Source excerpt:
▬▬▬▬▬▬
United States District Court, E.D. New York

December 5, 2013

ROGELIO E. HEADLEY-OMBLER, Plaintiff,
v.
ERIC HOLDER, United States Attorney General, JANET NAPOLITANO, Secretary of Homeland Security, and DIRECTOR of United States Citizenship and Immigration Services of Buffalo, and New York City District of New York, Defendants

Rogelio E. Headley-Ombler, Petitioner, Pro se, Panama.

For Rogelio E. Headley-Ombler, Petitioner: Michael C Rakower, Law Office of Michael C. Rakower, P.C., New York, NY.

For Eric Holder, United States Attorney General, Jane Napolitano, Secretary of Homeland Security, Director of United States Citizenship and Immigration Services of Buffalo and New York City District of New York, Respondents: Margaret M. Kolbe, United States Attorneys Office, Eastern District of New York, Brooklyn, NY.
▬▬▬▬▬▬
Records provided:
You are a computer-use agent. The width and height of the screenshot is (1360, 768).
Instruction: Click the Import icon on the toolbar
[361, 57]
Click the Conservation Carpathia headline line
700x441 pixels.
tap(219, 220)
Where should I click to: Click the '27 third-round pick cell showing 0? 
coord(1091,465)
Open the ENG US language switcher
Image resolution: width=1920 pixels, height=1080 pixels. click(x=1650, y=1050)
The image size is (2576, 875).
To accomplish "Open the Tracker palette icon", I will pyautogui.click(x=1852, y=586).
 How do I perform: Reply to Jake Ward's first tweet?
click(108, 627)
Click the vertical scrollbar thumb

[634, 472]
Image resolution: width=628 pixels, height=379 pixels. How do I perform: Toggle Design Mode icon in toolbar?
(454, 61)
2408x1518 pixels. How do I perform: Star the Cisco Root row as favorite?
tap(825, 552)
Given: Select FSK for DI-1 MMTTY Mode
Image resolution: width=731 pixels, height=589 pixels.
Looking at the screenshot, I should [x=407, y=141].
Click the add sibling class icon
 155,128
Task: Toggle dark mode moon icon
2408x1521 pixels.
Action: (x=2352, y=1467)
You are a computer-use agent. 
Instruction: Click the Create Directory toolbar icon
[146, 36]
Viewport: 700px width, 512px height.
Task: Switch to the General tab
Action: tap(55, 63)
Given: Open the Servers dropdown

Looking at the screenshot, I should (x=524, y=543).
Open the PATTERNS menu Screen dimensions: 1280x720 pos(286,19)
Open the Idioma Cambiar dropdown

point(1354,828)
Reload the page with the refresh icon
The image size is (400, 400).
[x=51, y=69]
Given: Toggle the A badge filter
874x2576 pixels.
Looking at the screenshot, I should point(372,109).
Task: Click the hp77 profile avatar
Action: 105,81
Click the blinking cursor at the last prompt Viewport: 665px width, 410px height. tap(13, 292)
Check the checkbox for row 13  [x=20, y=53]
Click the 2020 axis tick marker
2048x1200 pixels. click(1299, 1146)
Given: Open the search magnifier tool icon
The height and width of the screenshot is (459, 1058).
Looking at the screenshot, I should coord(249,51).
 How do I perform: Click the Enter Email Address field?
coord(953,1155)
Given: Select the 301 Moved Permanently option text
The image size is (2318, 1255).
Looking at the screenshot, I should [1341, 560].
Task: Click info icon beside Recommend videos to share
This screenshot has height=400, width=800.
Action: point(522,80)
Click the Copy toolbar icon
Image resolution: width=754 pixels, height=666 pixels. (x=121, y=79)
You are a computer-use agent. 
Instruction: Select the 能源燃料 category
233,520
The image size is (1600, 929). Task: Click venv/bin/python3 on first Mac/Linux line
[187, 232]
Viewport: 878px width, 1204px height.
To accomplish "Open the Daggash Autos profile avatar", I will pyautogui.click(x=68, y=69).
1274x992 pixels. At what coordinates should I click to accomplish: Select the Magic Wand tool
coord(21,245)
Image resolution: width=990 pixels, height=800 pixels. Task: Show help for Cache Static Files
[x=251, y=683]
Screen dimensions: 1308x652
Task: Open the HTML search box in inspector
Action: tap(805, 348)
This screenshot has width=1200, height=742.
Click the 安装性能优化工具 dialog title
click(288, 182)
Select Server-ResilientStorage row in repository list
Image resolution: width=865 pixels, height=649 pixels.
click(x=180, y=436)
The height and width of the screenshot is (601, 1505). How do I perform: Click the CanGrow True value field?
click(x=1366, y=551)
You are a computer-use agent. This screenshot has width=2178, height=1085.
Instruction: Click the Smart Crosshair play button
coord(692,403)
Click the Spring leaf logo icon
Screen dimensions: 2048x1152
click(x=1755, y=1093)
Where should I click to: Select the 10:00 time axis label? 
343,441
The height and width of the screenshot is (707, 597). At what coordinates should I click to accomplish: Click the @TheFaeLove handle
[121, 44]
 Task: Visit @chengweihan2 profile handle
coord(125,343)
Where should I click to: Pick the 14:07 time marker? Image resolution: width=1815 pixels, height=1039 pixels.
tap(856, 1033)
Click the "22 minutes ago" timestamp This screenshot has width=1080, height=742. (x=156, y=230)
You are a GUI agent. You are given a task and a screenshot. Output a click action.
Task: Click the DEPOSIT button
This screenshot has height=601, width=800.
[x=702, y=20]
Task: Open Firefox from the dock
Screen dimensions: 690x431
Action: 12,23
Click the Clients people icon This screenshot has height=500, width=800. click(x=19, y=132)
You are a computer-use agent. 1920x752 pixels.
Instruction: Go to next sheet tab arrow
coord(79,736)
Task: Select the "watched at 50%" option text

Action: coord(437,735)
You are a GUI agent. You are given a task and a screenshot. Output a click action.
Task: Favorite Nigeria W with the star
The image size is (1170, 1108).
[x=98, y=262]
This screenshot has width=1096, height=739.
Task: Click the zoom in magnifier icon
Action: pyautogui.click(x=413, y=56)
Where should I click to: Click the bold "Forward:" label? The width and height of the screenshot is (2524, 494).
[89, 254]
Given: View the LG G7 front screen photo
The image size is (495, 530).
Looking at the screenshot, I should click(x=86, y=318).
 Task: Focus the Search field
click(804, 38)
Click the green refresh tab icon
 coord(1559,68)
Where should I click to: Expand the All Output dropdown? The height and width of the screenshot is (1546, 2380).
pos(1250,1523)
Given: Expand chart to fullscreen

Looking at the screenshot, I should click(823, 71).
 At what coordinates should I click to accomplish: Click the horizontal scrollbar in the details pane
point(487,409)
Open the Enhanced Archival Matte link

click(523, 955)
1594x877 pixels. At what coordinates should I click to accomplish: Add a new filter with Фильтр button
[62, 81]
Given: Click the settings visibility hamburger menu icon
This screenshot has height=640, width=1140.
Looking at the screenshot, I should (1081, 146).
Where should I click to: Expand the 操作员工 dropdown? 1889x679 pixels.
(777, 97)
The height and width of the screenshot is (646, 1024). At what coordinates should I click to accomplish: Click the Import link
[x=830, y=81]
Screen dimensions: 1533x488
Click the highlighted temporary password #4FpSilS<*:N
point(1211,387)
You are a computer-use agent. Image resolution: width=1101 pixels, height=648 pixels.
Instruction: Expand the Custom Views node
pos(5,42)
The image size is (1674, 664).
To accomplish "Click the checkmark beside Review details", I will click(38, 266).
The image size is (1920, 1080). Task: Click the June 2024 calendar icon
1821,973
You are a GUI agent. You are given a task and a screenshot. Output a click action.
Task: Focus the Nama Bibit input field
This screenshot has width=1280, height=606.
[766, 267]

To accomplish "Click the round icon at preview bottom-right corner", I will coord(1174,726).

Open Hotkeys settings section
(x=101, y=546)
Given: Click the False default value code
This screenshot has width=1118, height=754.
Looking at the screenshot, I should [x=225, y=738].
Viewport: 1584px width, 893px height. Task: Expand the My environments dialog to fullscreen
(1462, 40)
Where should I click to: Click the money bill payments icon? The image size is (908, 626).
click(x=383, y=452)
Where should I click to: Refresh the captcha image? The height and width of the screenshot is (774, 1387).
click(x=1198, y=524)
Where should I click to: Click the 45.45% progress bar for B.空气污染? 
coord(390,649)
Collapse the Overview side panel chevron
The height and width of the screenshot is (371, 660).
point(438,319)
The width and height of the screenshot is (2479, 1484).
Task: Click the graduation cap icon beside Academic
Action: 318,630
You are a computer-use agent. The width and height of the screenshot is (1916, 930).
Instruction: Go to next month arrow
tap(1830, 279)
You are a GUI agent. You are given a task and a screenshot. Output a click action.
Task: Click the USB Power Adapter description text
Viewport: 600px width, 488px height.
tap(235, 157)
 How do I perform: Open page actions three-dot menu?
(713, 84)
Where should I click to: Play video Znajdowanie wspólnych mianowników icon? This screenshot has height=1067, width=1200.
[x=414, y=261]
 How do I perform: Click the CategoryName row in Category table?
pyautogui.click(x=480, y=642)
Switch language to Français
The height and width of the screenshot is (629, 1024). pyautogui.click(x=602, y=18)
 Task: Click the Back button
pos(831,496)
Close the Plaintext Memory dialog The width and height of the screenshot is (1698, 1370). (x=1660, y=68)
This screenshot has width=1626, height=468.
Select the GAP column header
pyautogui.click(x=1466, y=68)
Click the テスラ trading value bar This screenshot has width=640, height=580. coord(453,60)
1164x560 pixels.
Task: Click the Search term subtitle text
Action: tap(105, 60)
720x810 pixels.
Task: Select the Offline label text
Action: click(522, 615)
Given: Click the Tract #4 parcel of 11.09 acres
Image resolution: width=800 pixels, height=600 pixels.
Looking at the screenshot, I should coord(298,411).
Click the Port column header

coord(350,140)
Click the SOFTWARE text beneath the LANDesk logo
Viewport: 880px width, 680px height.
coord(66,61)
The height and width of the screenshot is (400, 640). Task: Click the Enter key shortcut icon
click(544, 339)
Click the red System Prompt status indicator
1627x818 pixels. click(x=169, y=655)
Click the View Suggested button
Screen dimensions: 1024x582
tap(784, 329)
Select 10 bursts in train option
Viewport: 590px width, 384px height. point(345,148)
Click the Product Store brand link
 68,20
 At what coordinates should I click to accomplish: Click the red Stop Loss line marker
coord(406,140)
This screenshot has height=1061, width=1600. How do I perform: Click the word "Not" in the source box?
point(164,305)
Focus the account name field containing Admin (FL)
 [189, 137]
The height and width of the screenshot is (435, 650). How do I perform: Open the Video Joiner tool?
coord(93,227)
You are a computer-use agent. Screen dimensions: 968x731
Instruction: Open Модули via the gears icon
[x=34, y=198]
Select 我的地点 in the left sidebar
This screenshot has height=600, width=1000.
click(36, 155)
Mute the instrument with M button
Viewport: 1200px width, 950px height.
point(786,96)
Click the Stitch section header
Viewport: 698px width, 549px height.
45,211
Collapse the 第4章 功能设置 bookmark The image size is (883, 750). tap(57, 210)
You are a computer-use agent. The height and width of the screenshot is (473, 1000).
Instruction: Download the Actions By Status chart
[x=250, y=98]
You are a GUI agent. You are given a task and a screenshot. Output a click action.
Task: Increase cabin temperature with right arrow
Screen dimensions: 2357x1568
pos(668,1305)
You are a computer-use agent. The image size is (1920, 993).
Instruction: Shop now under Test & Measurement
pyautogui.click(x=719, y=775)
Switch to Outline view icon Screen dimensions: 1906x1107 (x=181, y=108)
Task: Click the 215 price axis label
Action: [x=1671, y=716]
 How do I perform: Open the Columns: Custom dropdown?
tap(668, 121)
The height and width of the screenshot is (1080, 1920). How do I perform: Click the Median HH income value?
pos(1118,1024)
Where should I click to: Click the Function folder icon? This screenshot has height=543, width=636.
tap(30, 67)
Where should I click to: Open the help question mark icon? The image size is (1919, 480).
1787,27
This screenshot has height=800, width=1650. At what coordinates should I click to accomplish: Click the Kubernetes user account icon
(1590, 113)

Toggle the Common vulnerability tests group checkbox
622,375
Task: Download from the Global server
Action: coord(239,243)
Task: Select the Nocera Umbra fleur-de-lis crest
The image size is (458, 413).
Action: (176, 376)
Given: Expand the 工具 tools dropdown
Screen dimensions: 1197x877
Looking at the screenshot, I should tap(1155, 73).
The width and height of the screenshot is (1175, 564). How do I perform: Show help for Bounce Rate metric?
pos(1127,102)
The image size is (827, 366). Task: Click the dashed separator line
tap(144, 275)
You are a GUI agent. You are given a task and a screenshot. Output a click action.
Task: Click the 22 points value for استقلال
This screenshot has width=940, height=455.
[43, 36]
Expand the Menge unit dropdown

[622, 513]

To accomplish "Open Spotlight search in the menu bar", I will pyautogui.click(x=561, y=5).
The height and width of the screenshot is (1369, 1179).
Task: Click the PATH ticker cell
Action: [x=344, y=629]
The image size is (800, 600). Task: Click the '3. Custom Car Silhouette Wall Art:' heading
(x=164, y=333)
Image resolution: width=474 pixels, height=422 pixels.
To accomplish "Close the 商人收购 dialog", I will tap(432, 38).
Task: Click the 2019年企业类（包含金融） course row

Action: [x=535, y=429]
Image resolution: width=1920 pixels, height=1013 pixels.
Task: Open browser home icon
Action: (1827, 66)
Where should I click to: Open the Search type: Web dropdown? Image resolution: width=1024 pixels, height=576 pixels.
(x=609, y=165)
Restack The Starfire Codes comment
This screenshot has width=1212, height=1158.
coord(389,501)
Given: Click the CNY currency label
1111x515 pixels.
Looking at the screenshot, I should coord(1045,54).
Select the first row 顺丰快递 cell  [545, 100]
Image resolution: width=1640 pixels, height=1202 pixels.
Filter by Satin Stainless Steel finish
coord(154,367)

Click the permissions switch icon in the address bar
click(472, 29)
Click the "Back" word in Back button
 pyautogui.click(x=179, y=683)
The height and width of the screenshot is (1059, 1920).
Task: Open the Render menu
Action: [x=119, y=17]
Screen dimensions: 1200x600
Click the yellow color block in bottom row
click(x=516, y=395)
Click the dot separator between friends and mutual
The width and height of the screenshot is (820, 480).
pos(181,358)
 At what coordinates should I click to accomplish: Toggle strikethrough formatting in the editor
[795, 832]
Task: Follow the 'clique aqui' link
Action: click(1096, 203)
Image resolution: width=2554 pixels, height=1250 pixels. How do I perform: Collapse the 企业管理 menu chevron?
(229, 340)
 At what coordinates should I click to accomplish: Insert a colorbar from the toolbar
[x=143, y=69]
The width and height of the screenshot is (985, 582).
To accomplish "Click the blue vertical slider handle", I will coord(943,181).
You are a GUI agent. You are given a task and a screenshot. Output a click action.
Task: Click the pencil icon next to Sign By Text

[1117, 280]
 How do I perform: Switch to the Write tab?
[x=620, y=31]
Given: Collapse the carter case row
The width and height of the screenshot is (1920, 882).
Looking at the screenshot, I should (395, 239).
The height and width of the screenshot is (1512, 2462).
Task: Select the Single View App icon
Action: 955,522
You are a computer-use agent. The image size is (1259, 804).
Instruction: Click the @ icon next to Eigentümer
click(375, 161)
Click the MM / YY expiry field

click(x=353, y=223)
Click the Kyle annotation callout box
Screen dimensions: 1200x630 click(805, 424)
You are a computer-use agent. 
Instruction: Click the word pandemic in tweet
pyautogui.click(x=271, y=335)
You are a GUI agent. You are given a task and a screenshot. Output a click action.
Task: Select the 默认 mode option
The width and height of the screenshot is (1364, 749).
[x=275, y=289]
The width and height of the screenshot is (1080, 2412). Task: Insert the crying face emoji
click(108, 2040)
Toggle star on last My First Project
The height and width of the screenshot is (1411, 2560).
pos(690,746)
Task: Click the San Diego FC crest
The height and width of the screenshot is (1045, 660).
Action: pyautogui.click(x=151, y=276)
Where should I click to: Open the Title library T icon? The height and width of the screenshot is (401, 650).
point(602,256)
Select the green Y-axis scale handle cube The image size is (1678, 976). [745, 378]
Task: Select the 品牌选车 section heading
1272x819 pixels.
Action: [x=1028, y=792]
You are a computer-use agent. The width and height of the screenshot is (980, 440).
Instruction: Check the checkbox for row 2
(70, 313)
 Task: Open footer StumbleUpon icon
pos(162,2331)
▬▬▬▬▬▬
Your instructions:
Return the portion of the court caption above from "ERIC HOLDER, United States Attorney General, JANET" up to and including "York, Brooklyn, NY.", copied character for character.

Task output:
ERIC HOLDER, United States Attorney General, JANET NAPOLITANO, Secretary of Homeland Security, and DIRECTOR of United States Citizenship and Immigration Services of Buffalo, and New York City District of New York, Defendants

Rogelio E. Headley-Ombler, Petitioner, Pro se, Panama.

For Rogelio E. Headley-Ombler, Petitioner: Michael C Rakower, Law Office of Michael C. Rakower, P.C., New York, NY.

For Eric Holder, United States Attorney General, Jane Napolitano, Secretary of Homeland Security, Director of United States Citizenship and Immigration Services of Buffalo and New York City District of New York, Respondents: Margaret M. Kolbe, United States Attorneys Office, Eastern District of New York, Brooklyn, NY.